渡はむくりと布団から体を起こすと、冷たい空気にぶるりと体を震わせつつ、部屋着の上から半纏を羽織った。かつて世話になった大切な人が手ずから作ってくれたそれは、渡の寒がりな気質をわかっていて気遣ったのだろう、これでもかと綿が入っており、ふっくらとしていてとても温かい。渡は寝ぐせもそのままで、この半纏を作ってくれた人の元へと向かった。
その人は、仏壇の中でも仏頂面を浮かべていた。ここに写真を飾るとなったときにいろいろ写真を探したのだが、どうにも彼女はなかなか笑わない質だったようだ。
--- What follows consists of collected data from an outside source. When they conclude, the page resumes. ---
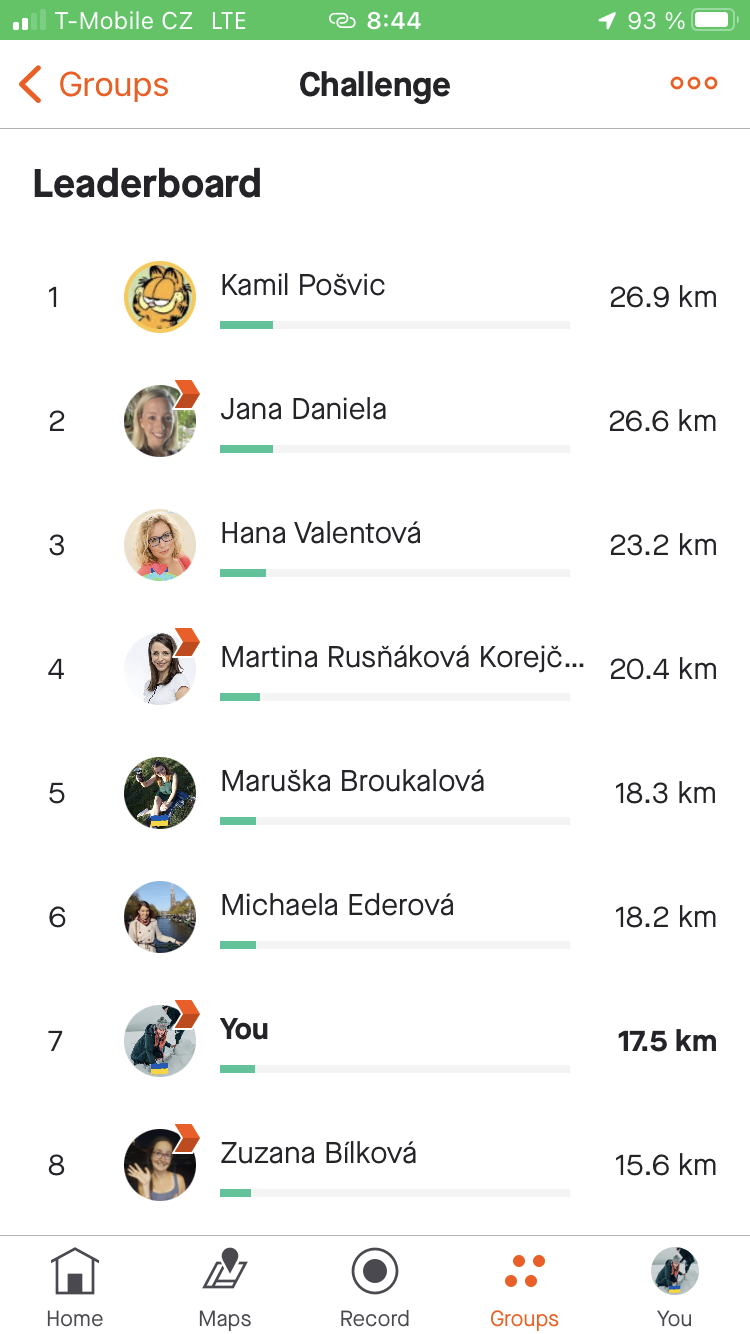Open Maruška Broukalová's leaderboard entry
This screenshot has height=1334, width=750.
pos(353,781)

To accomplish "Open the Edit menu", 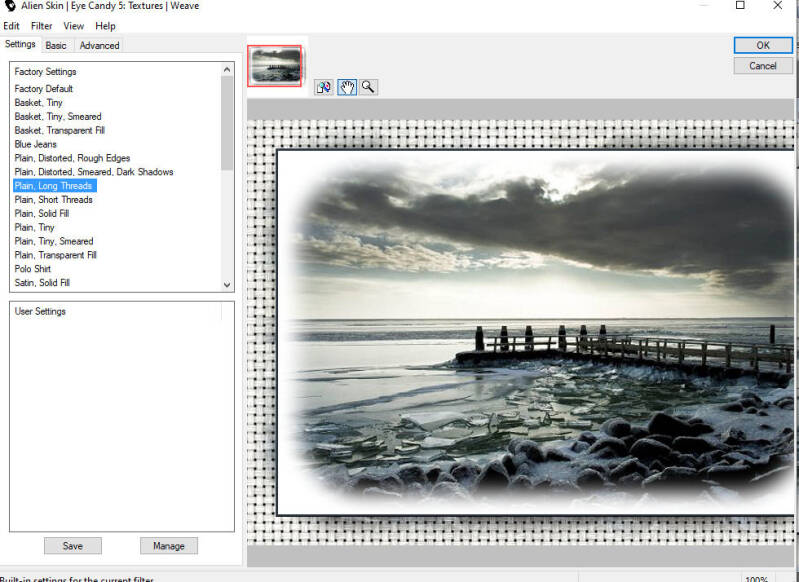I will 11,26.
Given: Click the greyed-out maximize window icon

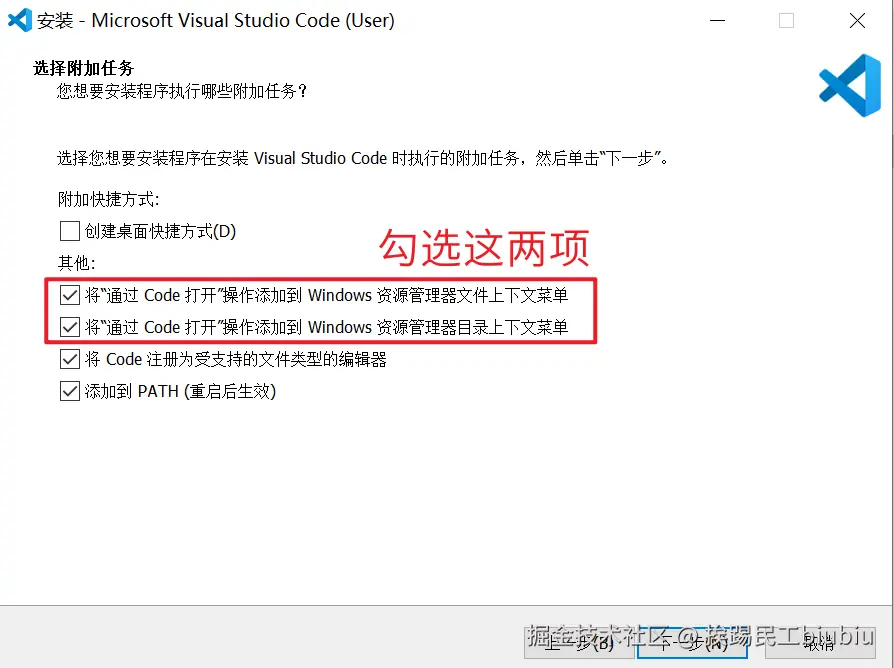Looking at the screenshot, I should [x=786, y=21].
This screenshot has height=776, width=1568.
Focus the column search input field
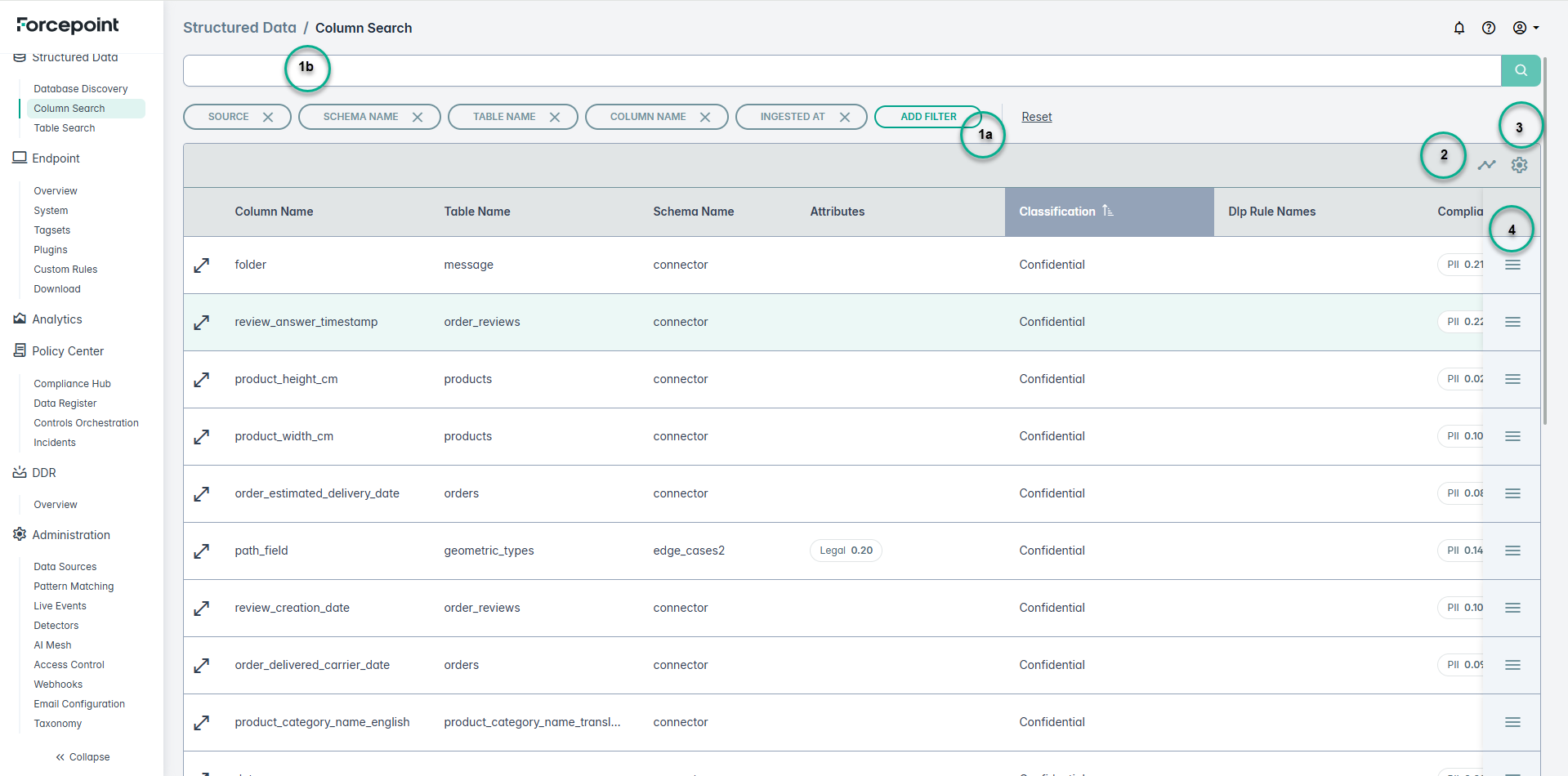click(842, 71)
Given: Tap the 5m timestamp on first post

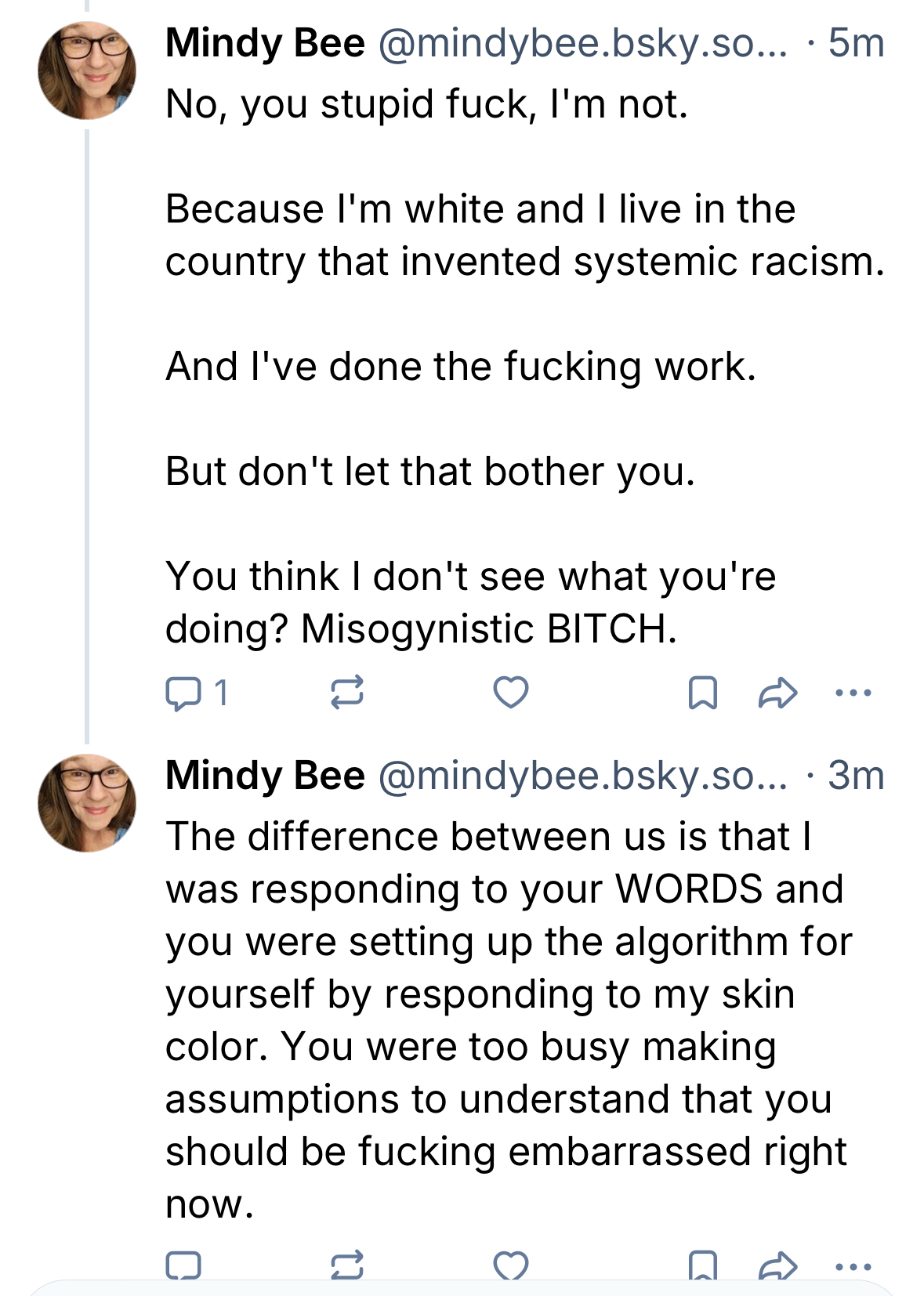Looking at the screenshot, I should [856, 43].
たいていが眉間に皺を寄せていた。今渡の目の前にいるのは、その中ではかなり柔らかい表情を浮かべているものだ。眉間に皺もなく、もともと吊り上がり気味の眉も、緩く弧を描いている。ただ、その唇だけはやっぱり不機嫌そうに、一文字に引き締められていたけれど。まるで、笑ってなるものかとでも言いたげな表情である。
「おはようございます、和子さん」
渡は仏壇の前に膝をつくと、チャッカマンから線香に火を灯す。本当は蝋燭から火をとるべきなのはわかっているけれど、かつてこの女もそうやっていたから文句は言うまいと倣っているのだ。彼女は生前、こうして火を灯した線香を供え、仏壇に手を合わせるのを日課としていた。そんな彼女が向き合っていた仏壇の中には彼女の夫と娘、そしてその娘の夫の写真が飾られていた。今は、その中に彼女の写真も加わっている。
「宏行さんも、みなさんも、おはようございます」
渡は彼女以外を知らない。それでも、みんなに挨拶をするのは彼女が生前の頃からの習慣である。
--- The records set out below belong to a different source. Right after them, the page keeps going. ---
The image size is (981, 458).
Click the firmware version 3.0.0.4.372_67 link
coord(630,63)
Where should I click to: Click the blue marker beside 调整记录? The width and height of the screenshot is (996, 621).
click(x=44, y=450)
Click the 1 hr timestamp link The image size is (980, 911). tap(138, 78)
そんな渡が火をつけた線香の隣には、もうすでに一本、線香が立っていた。長さはもうすでに短くなっている。
「渡ー」
と、なかなか朝食の席に顔を覗かせない渡を案じてか、名前が呼ばれた。
「はあい」
渡はそれに応えると、「行ってきます」と仏壇に声をかけてから立ち上がる。そのまま顔だけ洗ってから、食卓に向かった。
「おはよう、渡」
するとそこにはもうすでに、ひとりの男が席についていた。半纏を纏っている渡とは裏腹に、その男は半袖のTシャツ姿である。その上から藍色のエプロンを身につけていた。そのエプロンには「宇佐美惣菜店」の名前と可愛らしい兎のキャラクターが描かれている。
渡は成人男性としては特段小さいわけではない。確かに小柄な方ではあれど、おそらく平均くらいはあるはずだった。けれどテーブルを挟んで座っている男は、そんな渡が小さく感じるほどに体格がいい。胸板は厚いし、半袖から覗く腕は太くて筋肉が乗っているのがよくわかる。石津達朗は、渡と付き合ってから八年、かつ同棲してからは三年になる恋人だった。
達朗のエプロンからわかるように、ここは自宅兼店舗の惣菜店である。達朗の育った家であり、今はこの店を達朗がひとりで営んでいる。ちなみに店名と達朗の名字が異なる理由は、ここが達朗の母方の実家だからである。つまり、先ほどの仏壇の中にいた和子は達朗の祖母、宏行は祖父、そして達朗の両親ということだ。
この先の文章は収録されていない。